→ What to do
If a line in the material below has the string "computer", copy it out.

:: Task data

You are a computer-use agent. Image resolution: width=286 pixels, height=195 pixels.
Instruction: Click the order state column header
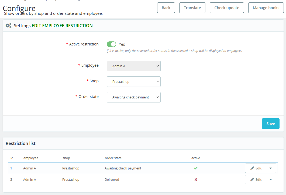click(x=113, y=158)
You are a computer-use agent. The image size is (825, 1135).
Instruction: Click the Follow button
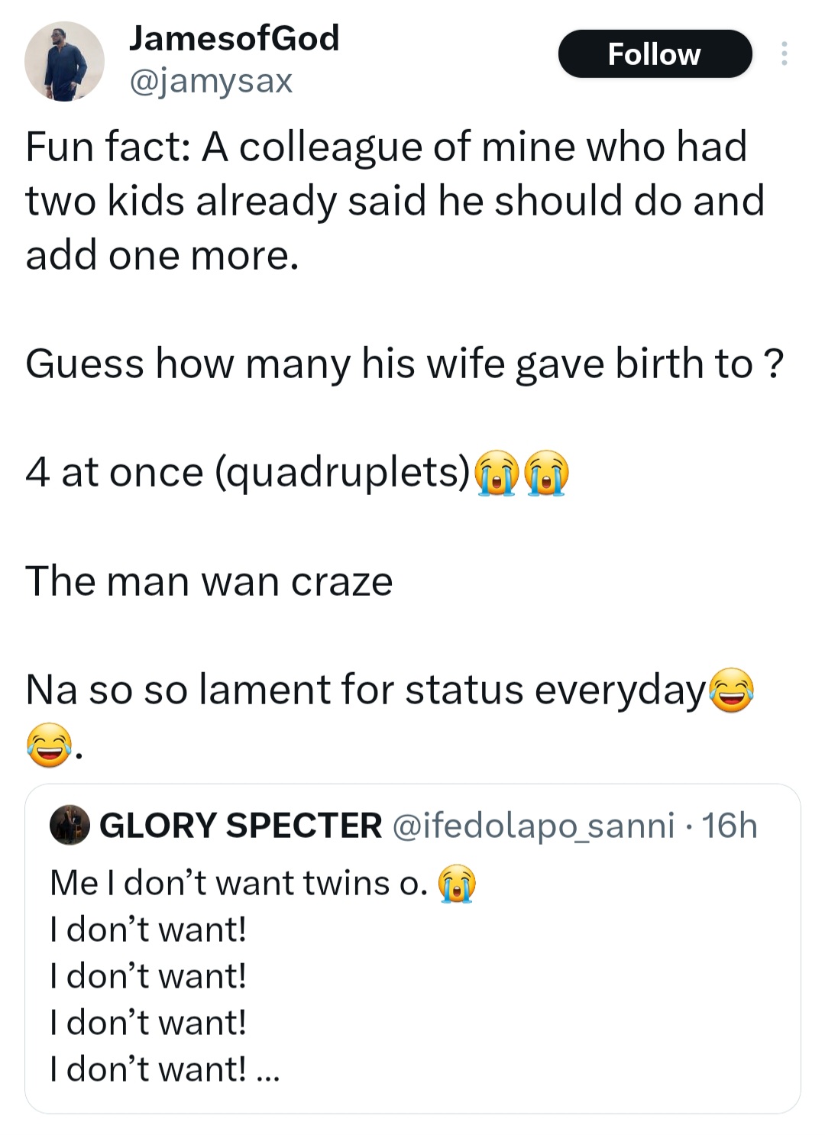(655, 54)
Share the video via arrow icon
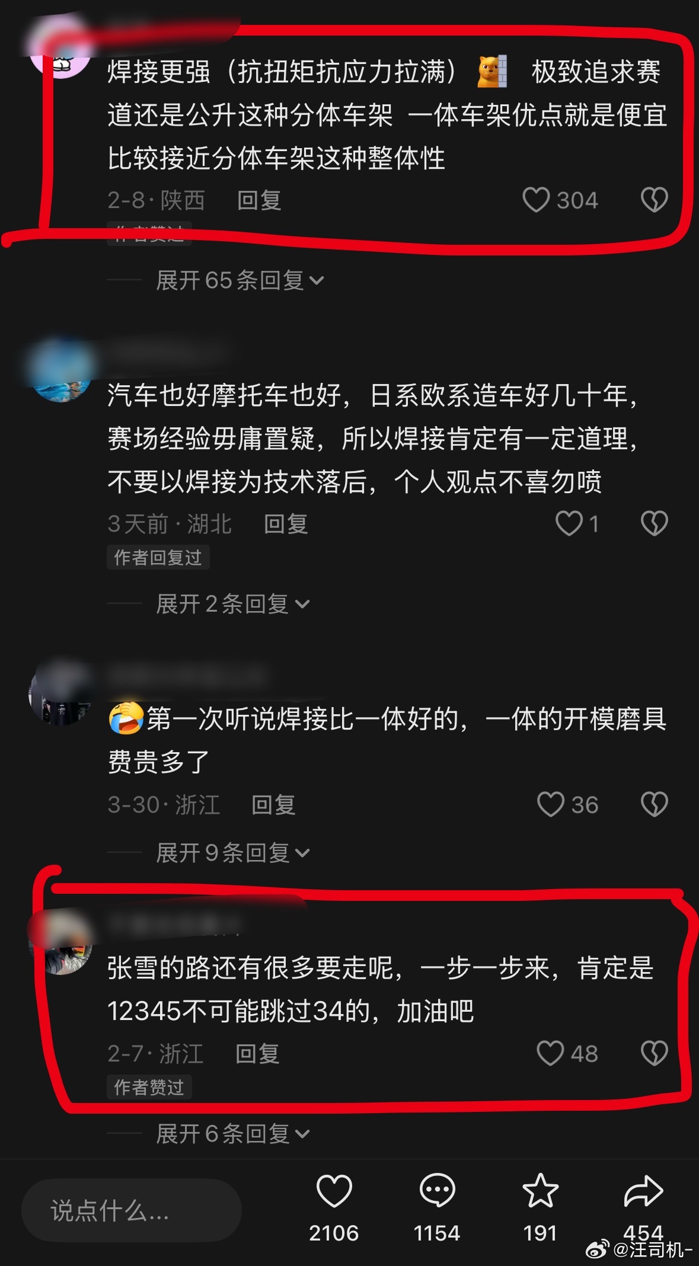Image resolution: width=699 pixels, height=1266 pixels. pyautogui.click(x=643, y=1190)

::::
:: Task data

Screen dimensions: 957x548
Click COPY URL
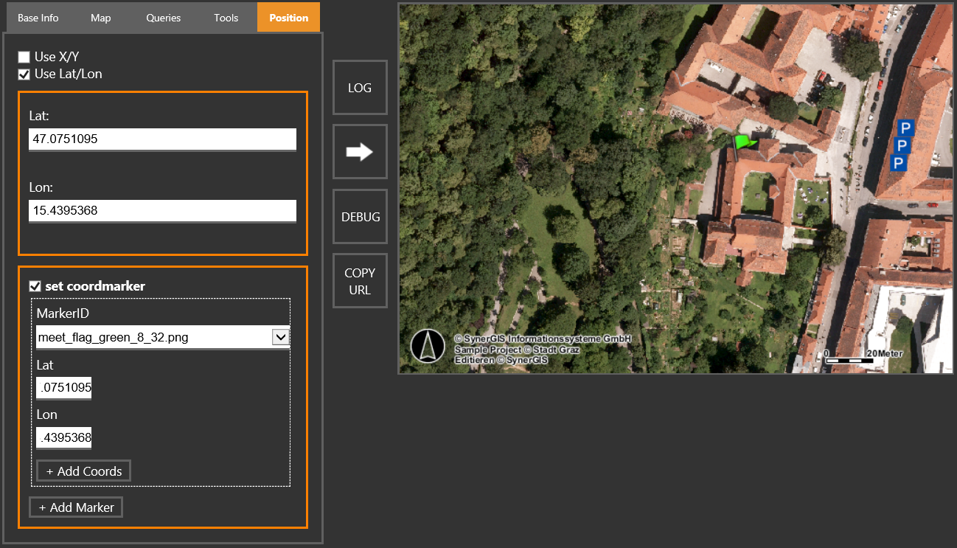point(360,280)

::::
:: Task data

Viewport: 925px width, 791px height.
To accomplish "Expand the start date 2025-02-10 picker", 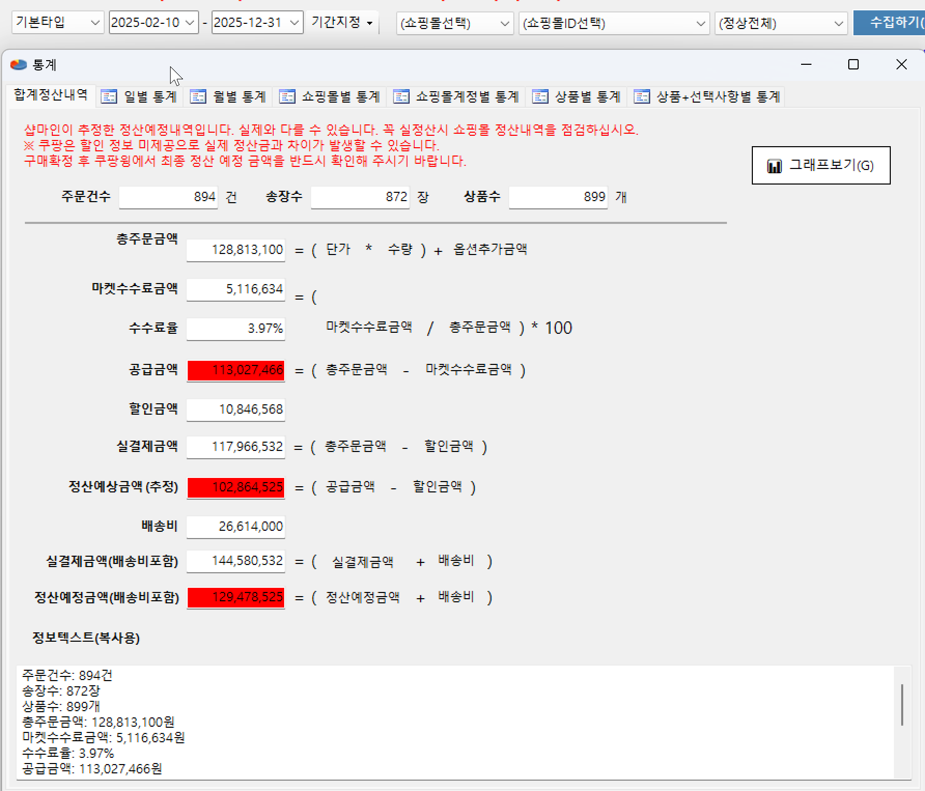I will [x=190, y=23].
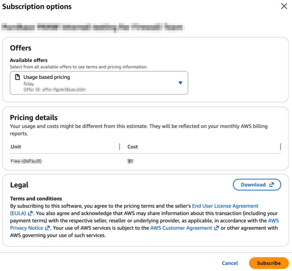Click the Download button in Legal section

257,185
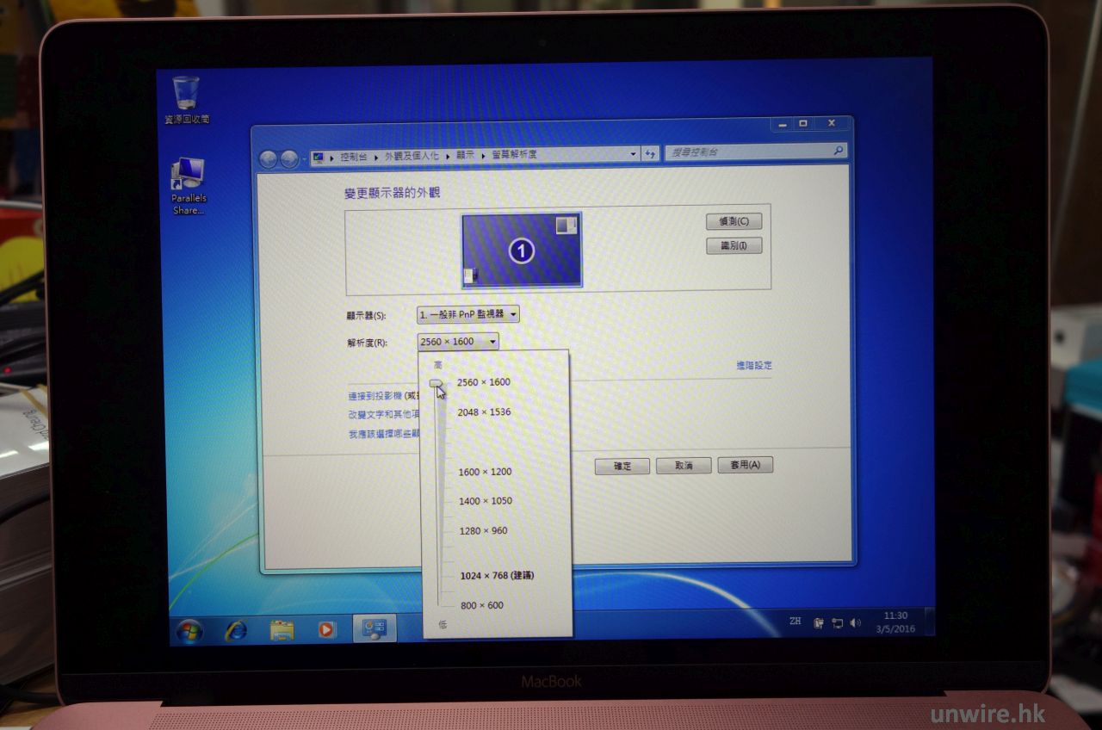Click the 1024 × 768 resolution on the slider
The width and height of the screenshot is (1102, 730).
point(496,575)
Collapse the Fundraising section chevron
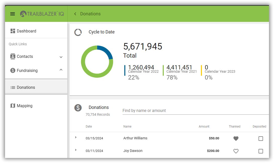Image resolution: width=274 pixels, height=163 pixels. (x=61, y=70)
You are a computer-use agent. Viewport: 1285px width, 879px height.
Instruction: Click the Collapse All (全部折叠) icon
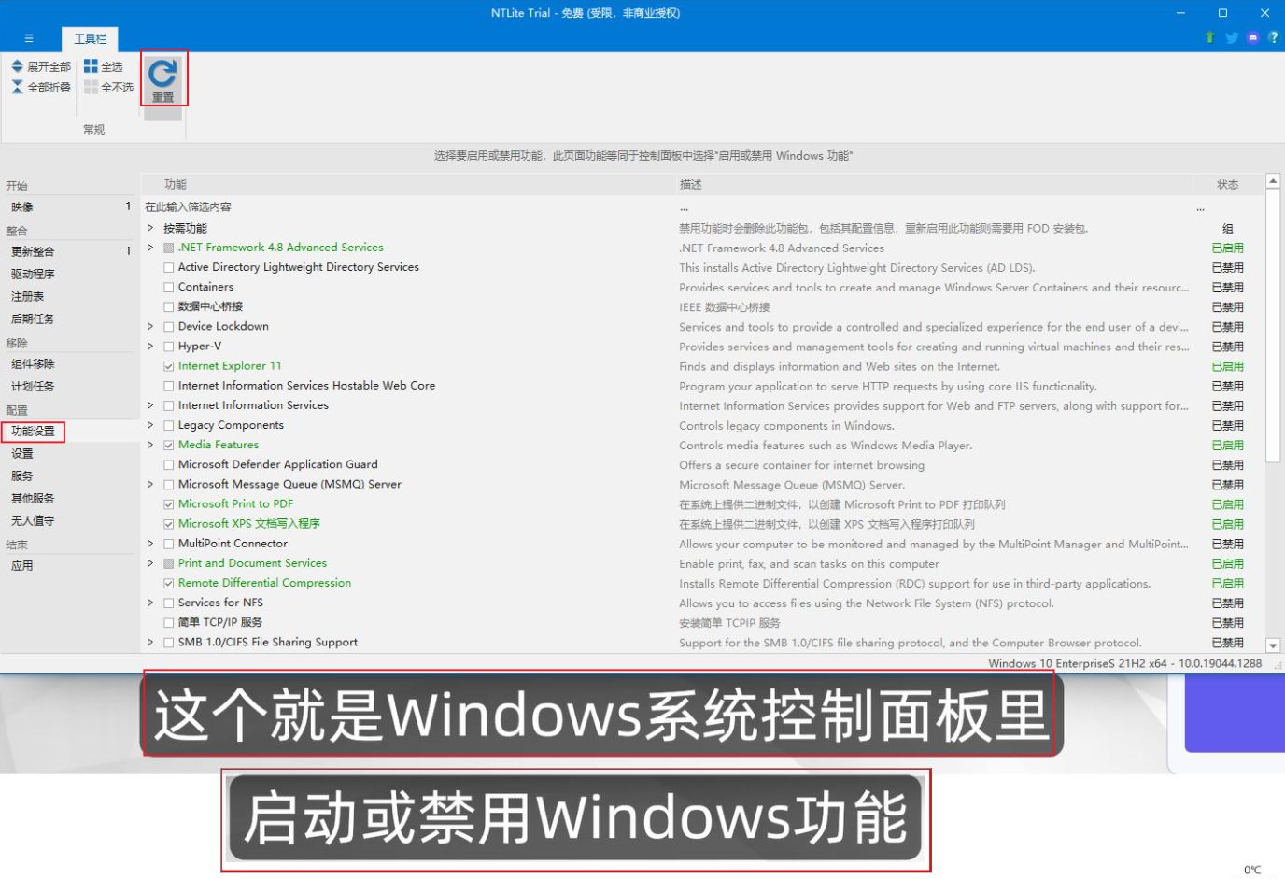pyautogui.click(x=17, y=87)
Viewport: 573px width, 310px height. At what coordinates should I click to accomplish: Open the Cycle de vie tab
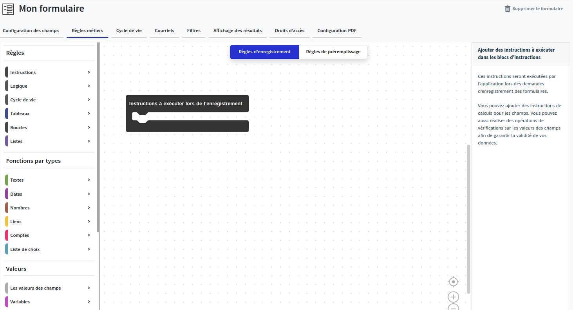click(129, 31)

::::

→ Finished task
You are a computer-use agent. Image resolution: width=286 pixels, height=195 pixels.
You are a computer-use agent. The image size is (825, 1135).
You are a computer-use agent. Viewport: 1285px width, 879px height.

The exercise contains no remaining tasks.